Not sure what exactly you're tasting but have had beers with both harsh bitterness and astringency before and there is a difference. Hopefully the above gives you some starting points.


----------



## beerdrinkingbob (12/6/13)

A good rule is the higher the Co-Humulone the harsher the bitterness, the best bittering hops are low in Co-Humulone. Some good examples are warrior around 24% and magnum, one of the worst is Galaxy 35% :huh: 

Edit, please excuse the speedy type font!!


----------



## beerdrinkingbob (12/6/13)

The AA% is a moot point IMO


----------



## roverfj1200 (12/6/13)

Manticle... Wicked reply... I feel I know so much more now,,, And I will make better beers for it.. Thanks.



Cheeers


----------



## Fat Bastard (12/6/13)

beerdrinkingbob said:


> A good rule is the higher the Co-Humulone the harsher the bitterness, the best bittering hops are low in Co-Humulone. Some good examples are warrior around 24% and magnum, one of the worst is Galaxy 35% :huh:
> 
> Edit, please excuse the speedy type font!!


I'm a massive fan of Warrior as a bittering hop in big IIPA's. My current Red IIPA calculates at 106IBU, but is very smooth and tastes like much less. I've got a Motueka/Pacifica pale ale that calculates at around 35IBU, which tastes much harsher, and seems more bitter than it actually is, even after you take into account the difference in style. To my palate, it seems not much less bitter than the big IIPA.

When I had the Red IIPA up around the 125IBU mark, people would comment on how smooth it was, and express large amounts of surprise when I showed them the Brewmate file.


----------



## hoppy2B (12/6/13)

Did anyone mention the role different yeast strains play in determining the level of bitterness?


----------



## mabrungard (12/6/13)

The use of high alpha hops for the main bittering charge is a good way to reduce the mass of hops in the kettle. Beyond that, making sure that the kettle wort pH is less than 5.5 is another good measure. If harshness continues to be a problem, further reducing the kettle wort pH may help. Be aware that hop utilization and hop expression is affected by reduced wort pH, so you may not want to overdo it.


----------



## Fat Bastard (12/6/13)

mabrungard said:


> The use of high alpha hops for the main bittering charge is a good way to reduce the mass of hops in the kettle. Beyond that, making sure that the kettle wort pH is less than 5.5 is another good measure. If harshness continues to be a problem, further reducing the kettle wort pH may help. Be aware that hop utilization and hop expression is affected by reduced wort pH, so you may not want to overdo it.


In your opinion, what is the best way to do this?
With my pale beers, I can't seem to get the pH into the right range according to the EZ water spreadsheet (tested with strips) but it's not a drama with the darker beers like the Red IIPA.

I've been looking to getting some 88% Lactic Acid or acidulated malt to compensate, but not sure which way to go here.


----------



## manticle (12/6/13)

Try either.
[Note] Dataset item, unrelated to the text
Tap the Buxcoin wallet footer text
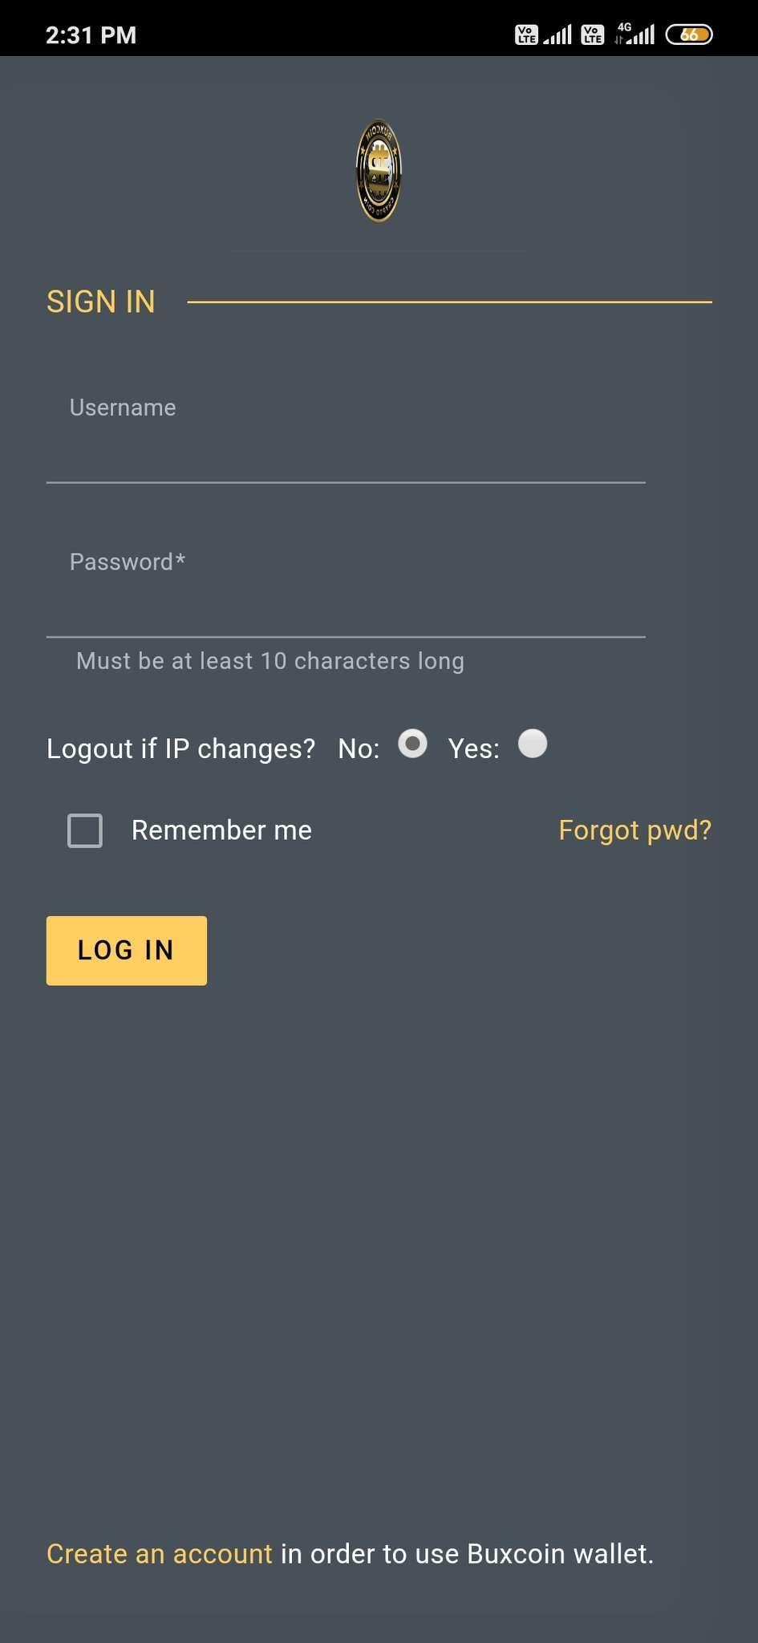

Too much will affect flavour but with the right starting water and the right dose of calcium you should be able to add just enough to do the job without tasting it.


----------



## Fat Bastard (13/6/13)

Thanks manticle. With Sydney water, I'm only looking at small additions to get me into the correct range, according to the spreadsheet and the (coloured) test strips that were recommended by the tame analytical chemist at work.

I suspect this may be key to getting my pale beers tasting right. I've been mucking about with water chemistry for a while now, but can't seem to get my paler brews in the right pH range with Calcium Chloride, Calcium Sulphate and MgSo4 alone. Coincidentally, I'm far more pleased by my darker beers' flavour.


----------



## manticle (13/6/13)

Drop the MgSO4. Use acid and the two calcium salts, style dependent.

Is your water chloraminated?


----------



## Lord Raja Goomba I (13/6/13)

I find some commercial IPA/APA (given I stopped brewing for over 6 months, I had to purchase) are thin in body, and tend to have a fairly harsh bitterness. Aroma is often lacking as well.

Yet they often (when stated or someone has 'got the recipe') use hop varieties that I don't have this issue with.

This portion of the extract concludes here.